Brittle Failures in Timber Beams Loaded Perpendicular to Grain by Connections

Abstract

A state-of-the-art review of simple analytical fracture mechanics models for calculation of the splitting capacity of timber beams loaded perpendicular to the grain direction by connections is presented. It is shown that most of the already available models are closely related and appear naturally as special cases of the most general model available. A new model, which is a semiempirical extension of an existing model based on a beam-on-elastic-foundation theory, is proposed. The so-called van der Put model, which forms the theoretical basis for the splitting equations used in the European and Canadian timber design codes, appears as a special case of the proposed model.
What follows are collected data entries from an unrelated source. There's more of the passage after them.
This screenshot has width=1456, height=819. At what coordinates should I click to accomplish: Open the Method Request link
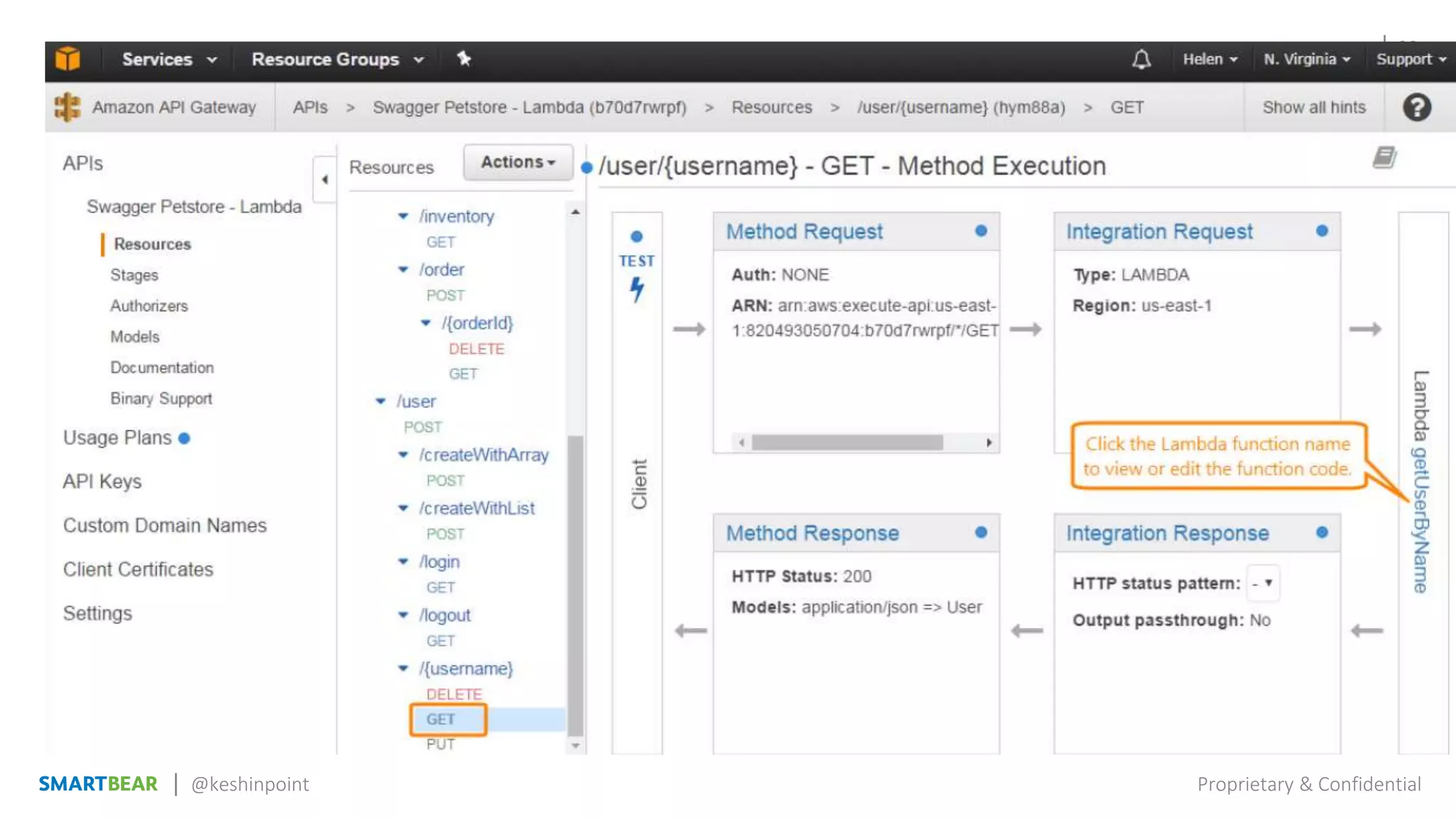pos(804,232)
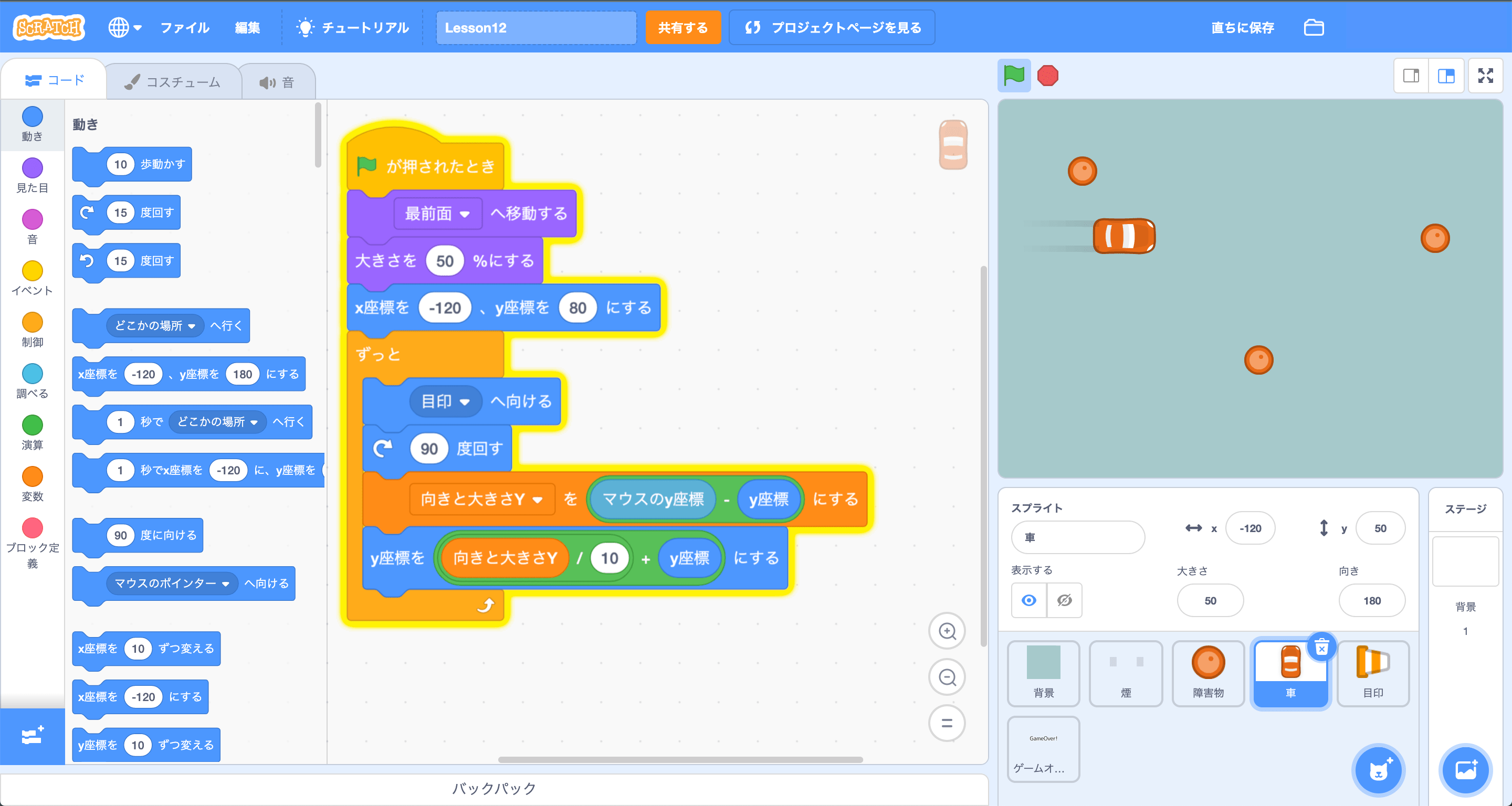Screen dimensions: 1512x806
Task: Switch to the コスチューム tab
Action: pos(173,82)
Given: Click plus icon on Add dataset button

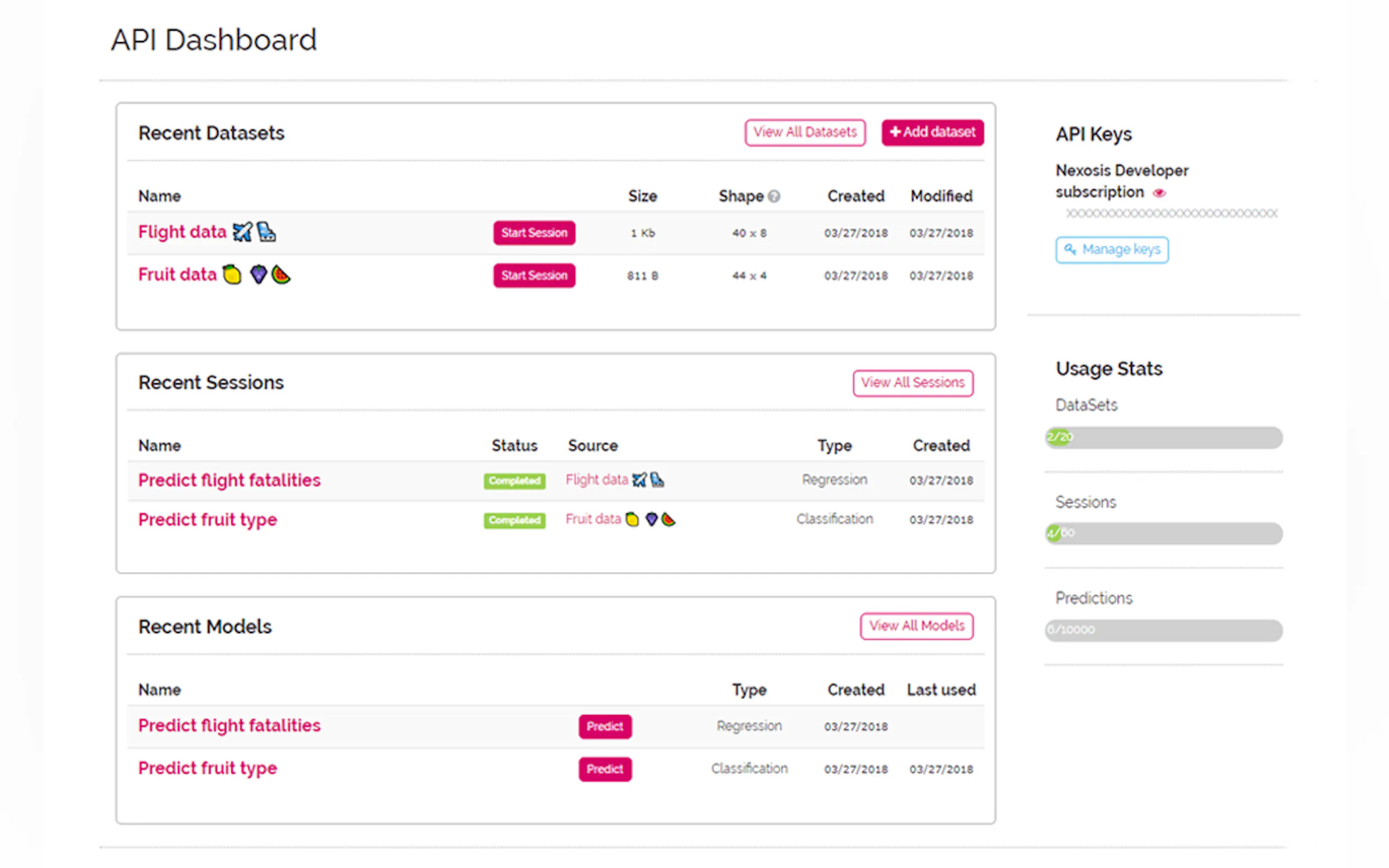Looking at the screenshot, I should (x=895, y=132).
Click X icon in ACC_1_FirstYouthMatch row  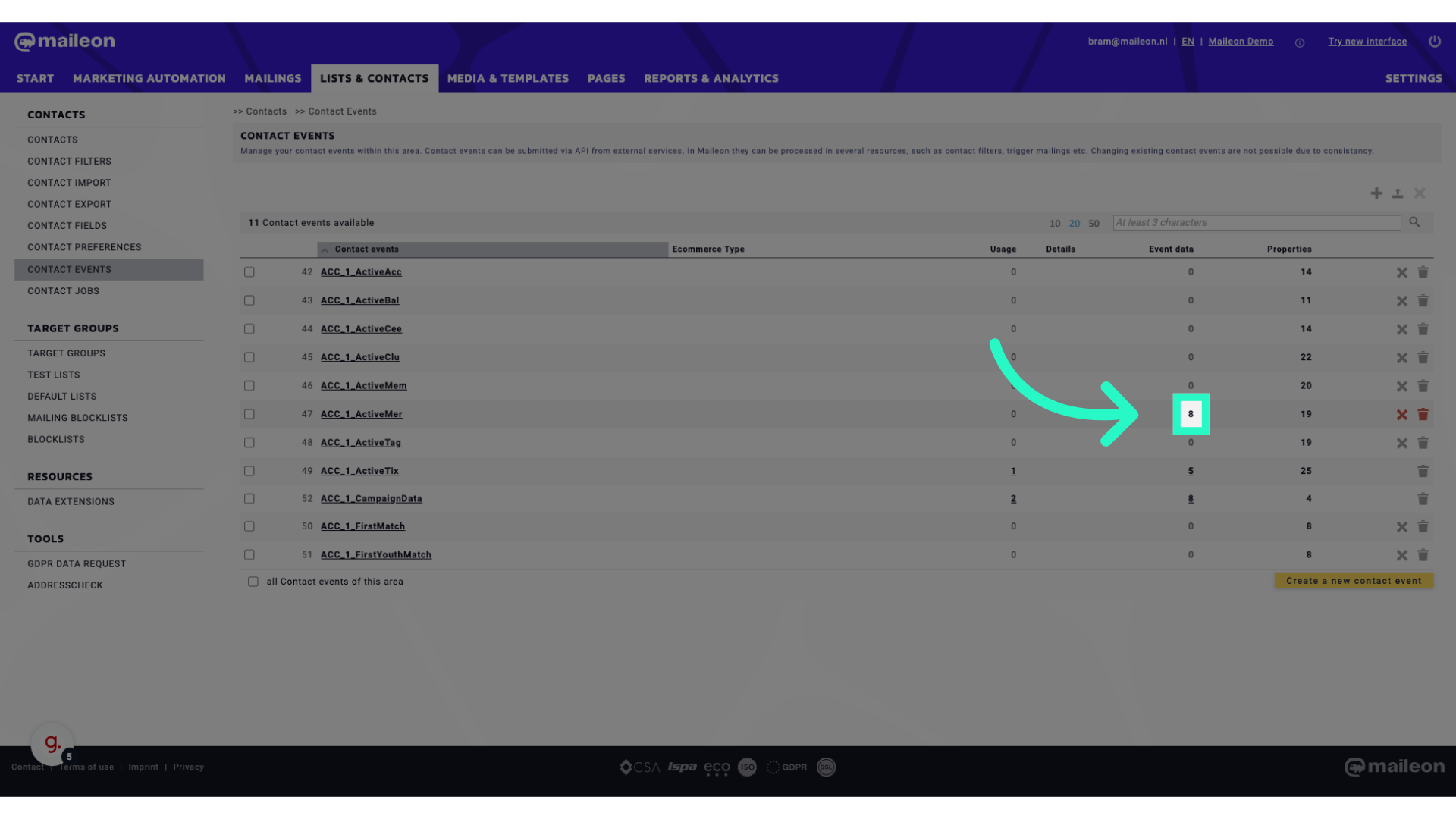tap(1401, 555)
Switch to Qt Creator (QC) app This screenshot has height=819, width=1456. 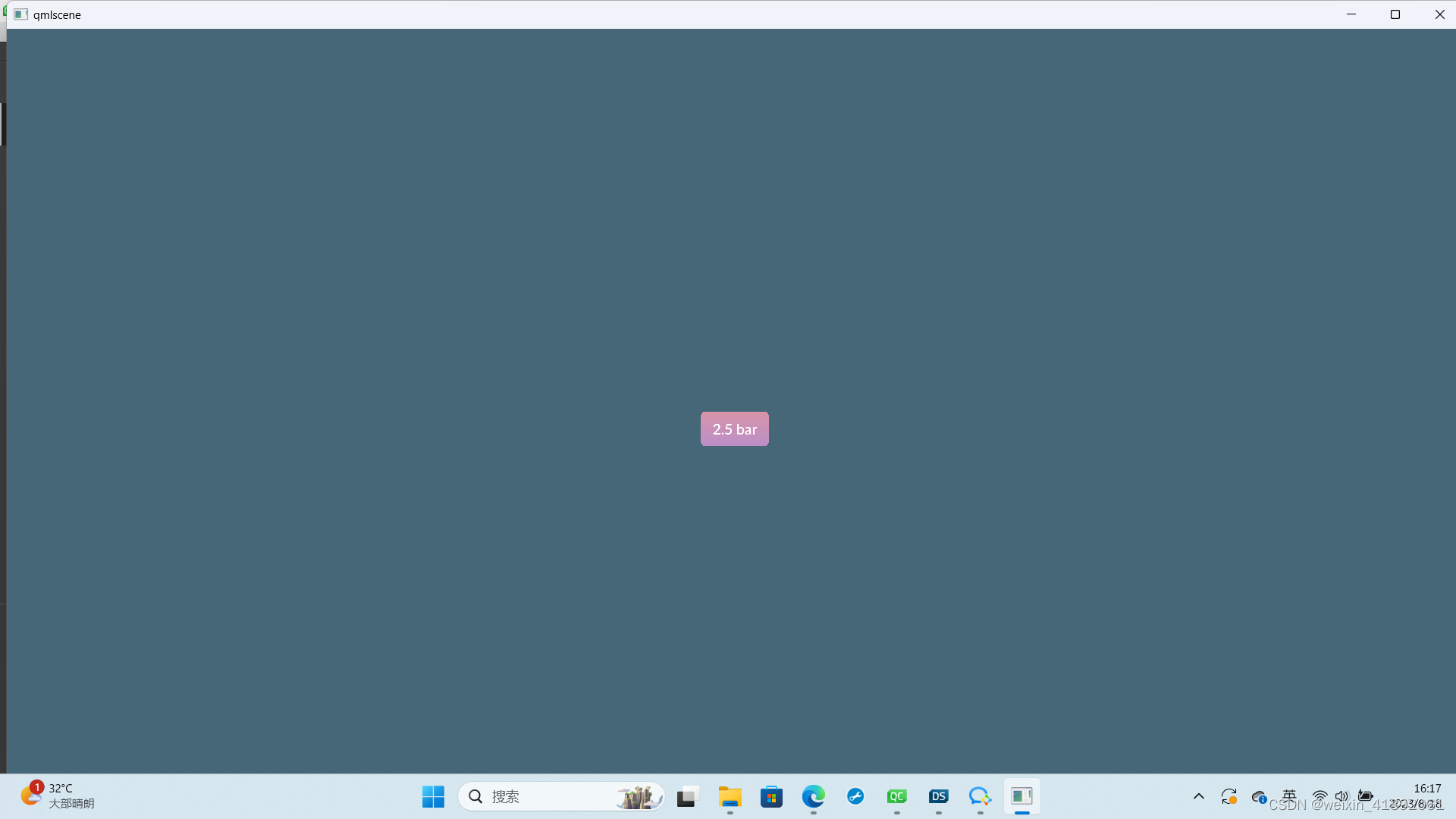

The treatment of the splitting problem in some major timber design codes is reviewed and discussed based on the theoretical models and new test results. The approach used in the European timber design code where the maximum shear force on either side of a connection is considered rather than the total load applied on a connection is not in agreement with the test results presented. While the European and Canadian timber design codes apply a constant value for a material property related to the splitting performance irrespective of the material considered, the presented experimental results indicate that the material property for Radiata pine laminated veneer lumber can be close to twice the value for Douglas fir glulam. The presented test results also show that despite the fact that Douglas fir glulam has a significantly higher mean perpendicular-to-grain tensile strength than Radiata pine laminated veneer lumber, the splitting failure load of Radiata pine laminated veneer lumber is nevertheless significantly higher than that of Douglas fir glulam. The latter finding seems to be in disagreement with the German timber design code, according to which the splitting strength is proportional to the perpendicular-to-grain tensile strength.